At least, not until last Saturday (6 June 2009), when the Saudi-made film Menahi showed at the King Fahd Cultural Centre. But, it took the nephew of King Abdullah to accomplish this event. Prince Alaweed bin Talal owns the Rotana Group, a Gulf-based entertainment company, which took the movie to Jeddah back in December and showed the film to a group including both men and women. However, it took over five months to get permission to show Menahi, a country boy in the big city film, in the city of Riyadh.
Conservative Muslim leaders oppose the showing of films from fear non-Muslim values will be introduced to the population, as well as due to the a fear that there might be gender mixing. While they failed to prevent the showing of the movie, they did succeed in blocking the attendance of women. Guards stood at entry ways to ensure no woman got into the theater, and attendees only learned about the showing hours prior to the debut. There were even protesters attempting to persuade men from attending.
Prince Alaweed is optimistic about the future of cinema in Saudi Arabia and is quoted as having said the public showing of movies in Saudi Arabia, on a regular basis, is inevitable.

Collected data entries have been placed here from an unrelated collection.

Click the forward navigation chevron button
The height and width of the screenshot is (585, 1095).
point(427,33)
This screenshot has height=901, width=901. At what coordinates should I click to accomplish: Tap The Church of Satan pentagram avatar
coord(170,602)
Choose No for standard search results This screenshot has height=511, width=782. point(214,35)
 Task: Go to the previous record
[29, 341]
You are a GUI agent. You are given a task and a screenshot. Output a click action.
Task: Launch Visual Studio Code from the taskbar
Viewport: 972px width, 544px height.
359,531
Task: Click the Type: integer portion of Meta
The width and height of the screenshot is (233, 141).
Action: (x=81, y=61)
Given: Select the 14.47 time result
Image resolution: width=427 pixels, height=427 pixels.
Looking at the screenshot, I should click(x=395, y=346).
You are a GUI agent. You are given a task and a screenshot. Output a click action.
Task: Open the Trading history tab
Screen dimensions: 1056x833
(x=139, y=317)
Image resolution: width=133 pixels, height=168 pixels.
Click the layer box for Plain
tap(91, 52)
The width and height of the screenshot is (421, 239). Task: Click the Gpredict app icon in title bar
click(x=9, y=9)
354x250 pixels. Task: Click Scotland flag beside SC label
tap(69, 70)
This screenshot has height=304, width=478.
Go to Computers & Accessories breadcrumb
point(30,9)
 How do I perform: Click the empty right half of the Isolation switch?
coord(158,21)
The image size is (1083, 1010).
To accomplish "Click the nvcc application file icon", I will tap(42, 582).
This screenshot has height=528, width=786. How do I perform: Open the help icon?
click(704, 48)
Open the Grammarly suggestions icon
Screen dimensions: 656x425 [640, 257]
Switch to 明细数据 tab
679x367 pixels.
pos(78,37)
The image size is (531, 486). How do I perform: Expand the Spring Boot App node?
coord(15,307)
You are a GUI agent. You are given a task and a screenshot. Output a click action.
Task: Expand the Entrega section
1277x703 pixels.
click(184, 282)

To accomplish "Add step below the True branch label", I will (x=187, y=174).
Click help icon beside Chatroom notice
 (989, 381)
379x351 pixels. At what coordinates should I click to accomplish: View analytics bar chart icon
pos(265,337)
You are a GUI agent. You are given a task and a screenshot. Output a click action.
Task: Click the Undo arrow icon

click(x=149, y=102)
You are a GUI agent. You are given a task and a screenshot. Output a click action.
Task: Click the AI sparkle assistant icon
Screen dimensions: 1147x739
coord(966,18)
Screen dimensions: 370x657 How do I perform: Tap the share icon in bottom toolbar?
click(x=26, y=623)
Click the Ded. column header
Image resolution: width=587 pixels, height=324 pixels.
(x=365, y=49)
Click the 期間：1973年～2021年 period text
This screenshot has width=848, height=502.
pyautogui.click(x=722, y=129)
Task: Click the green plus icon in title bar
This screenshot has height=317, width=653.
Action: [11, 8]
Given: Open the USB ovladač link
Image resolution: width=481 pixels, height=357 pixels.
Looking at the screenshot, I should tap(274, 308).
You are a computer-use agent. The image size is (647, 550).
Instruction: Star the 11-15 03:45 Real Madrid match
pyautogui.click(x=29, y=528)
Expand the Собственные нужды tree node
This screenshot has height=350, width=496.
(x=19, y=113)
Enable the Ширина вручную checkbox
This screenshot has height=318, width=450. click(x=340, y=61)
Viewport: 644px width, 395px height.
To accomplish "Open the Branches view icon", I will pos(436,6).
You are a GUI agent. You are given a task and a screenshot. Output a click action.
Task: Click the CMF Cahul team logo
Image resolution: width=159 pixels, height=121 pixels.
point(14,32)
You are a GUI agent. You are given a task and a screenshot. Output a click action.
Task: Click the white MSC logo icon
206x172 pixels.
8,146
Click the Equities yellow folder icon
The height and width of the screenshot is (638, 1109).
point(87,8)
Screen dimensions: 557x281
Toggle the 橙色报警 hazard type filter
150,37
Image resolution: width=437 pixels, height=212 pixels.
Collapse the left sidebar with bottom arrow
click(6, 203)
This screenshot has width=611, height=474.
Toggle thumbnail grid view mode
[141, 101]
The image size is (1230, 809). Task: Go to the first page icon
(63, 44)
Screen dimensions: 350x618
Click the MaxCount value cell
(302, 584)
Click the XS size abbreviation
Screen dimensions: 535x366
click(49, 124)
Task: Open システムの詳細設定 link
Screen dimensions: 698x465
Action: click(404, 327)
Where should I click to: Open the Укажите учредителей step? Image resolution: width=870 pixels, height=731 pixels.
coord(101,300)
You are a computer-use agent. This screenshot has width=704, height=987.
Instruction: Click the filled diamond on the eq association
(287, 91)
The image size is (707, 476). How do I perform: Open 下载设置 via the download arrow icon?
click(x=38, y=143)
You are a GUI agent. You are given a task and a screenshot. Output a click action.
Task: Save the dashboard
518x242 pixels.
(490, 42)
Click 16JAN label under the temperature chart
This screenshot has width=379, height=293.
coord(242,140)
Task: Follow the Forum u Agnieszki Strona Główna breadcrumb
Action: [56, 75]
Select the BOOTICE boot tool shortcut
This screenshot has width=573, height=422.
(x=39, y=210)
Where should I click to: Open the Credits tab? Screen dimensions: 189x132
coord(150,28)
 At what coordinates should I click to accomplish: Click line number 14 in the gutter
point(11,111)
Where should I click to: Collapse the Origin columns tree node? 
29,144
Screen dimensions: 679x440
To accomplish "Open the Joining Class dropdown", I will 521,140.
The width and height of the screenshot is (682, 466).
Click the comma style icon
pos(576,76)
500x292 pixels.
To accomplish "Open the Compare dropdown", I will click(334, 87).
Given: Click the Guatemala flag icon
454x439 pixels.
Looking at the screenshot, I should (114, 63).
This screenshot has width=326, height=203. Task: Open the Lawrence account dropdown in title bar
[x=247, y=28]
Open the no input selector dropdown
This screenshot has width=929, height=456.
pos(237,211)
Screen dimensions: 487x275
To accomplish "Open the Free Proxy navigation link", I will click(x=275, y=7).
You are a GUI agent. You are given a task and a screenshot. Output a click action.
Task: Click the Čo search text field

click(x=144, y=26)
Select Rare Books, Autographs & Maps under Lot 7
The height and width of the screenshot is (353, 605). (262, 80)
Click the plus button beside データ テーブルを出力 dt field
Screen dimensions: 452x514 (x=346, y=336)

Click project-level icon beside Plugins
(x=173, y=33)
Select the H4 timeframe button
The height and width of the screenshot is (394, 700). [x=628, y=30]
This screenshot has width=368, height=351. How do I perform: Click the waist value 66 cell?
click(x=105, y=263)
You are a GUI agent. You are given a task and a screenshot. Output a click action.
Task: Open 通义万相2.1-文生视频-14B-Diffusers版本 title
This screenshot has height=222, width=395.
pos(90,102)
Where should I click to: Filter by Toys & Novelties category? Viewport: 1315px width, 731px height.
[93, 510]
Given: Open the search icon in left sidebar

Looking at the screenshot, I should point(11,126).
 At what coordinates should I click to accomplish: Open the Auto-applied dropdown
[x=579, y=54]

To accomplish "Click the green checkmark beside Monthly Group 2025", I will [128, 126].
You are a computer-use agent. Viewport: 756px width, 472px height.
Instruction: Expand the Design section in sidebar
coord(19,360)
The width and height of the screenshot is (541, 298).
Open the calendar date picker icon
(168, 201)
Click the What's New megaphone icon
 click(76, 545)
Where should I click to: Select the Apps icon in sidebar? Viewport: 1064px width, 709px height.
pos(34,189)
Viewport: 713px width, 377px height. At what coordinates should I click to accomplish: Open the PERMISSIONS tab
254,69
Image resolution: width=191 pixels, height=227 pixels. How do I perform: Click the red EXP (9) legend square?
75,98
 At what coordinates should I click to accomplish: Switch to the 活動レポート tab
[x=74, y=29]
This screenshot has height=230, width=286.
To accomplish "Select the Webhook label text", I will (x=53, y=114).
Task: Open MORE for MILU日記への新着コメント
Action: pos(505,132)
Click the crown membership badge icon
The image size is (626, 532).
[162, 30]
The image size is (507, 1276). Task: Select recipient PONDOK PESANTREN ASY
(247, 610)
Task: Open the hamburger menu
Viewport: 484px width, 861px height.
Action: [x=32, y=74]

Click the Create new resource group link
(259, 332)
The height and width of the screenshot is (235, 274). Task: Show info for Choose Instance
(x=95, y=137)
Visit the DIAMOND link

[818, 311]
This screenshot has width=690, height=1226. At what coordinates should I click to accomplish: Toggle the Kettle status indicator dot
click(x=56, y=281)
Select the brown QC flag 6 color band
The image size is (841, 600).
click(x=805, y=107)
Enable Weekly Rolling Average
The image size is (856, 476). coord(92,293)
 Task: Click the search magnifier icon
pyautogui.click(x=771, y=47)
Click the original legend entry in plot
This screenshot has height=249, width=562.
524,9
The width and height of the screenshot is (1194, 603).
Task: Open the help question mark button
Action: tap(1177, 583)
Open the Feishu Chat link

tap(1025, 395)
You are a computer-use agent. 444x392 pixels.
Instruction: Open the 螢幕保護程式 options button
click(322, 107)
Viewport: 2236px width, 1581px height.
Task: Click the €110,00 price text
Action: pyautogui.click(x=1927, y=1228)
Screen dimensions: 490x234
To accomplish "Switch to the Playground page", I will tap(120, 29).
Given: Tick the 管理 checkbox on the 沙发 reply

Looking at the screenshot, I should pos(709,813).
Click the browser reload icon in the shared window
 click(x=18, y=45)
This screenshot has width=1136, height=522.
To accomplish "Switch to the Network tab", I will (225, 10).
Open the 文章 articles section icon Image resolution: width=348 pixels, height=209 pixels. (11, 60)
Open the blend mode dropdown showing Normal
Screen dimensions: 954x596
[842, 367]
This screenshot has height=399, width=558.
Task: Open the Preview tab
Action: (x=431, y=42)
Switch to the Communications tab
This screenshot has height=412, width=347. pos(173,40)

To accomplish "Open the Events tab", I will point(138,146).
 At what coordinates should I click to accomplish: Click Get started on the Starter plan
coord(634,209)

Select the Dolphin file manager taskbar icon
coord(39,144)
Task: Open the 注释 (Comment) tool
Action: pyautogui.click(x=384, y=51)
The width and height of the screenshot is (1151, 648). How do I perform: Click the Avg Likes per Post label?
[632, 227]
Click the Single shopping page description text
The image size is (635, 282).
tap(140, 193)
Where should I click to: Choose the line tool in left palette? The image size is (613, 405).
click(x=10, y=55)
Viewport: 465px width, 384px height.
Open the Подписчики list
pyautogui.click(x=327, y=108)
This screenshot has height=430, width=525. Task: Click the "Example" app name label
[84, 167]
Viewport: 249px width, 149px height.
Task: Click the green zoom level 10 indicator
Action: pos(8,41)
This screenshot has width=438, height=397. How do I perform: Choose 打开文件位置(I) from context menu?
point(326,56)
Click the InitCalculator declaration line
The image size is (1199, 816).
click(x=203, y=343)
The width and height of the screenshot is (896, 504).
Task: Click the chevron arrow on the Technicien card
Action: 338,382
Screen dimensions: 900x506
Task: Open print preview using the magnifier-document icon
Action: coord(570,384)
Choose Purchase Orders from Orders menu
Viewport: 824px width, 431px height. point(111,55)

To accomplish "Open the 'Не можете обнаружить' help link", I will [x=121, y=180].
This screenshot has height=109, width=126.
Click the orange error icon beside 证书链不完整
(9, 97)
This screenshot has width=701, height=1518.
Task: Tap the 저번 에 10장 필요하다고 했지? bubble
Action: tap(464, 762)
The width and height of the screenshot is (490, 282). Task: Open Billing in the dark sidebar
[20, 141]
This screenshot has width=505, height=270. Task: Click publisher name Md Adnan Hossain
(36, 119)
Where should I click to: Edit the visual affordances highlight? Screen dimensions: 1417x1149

What intrigues me is that, as a young minsterial student, I remember being told by a couple of very conservative preachers that movies were evil and introduced anti-Christian messages to the community; so, they should be avoided. This echoed in my mind as I read the news articles about Menahi, along with the memories of protests and boycotts associated with some films in the United States. I hope we never slip into a period where films are banned, and we have to wait 30 years in order to see another one. What a sad world it would be without movies.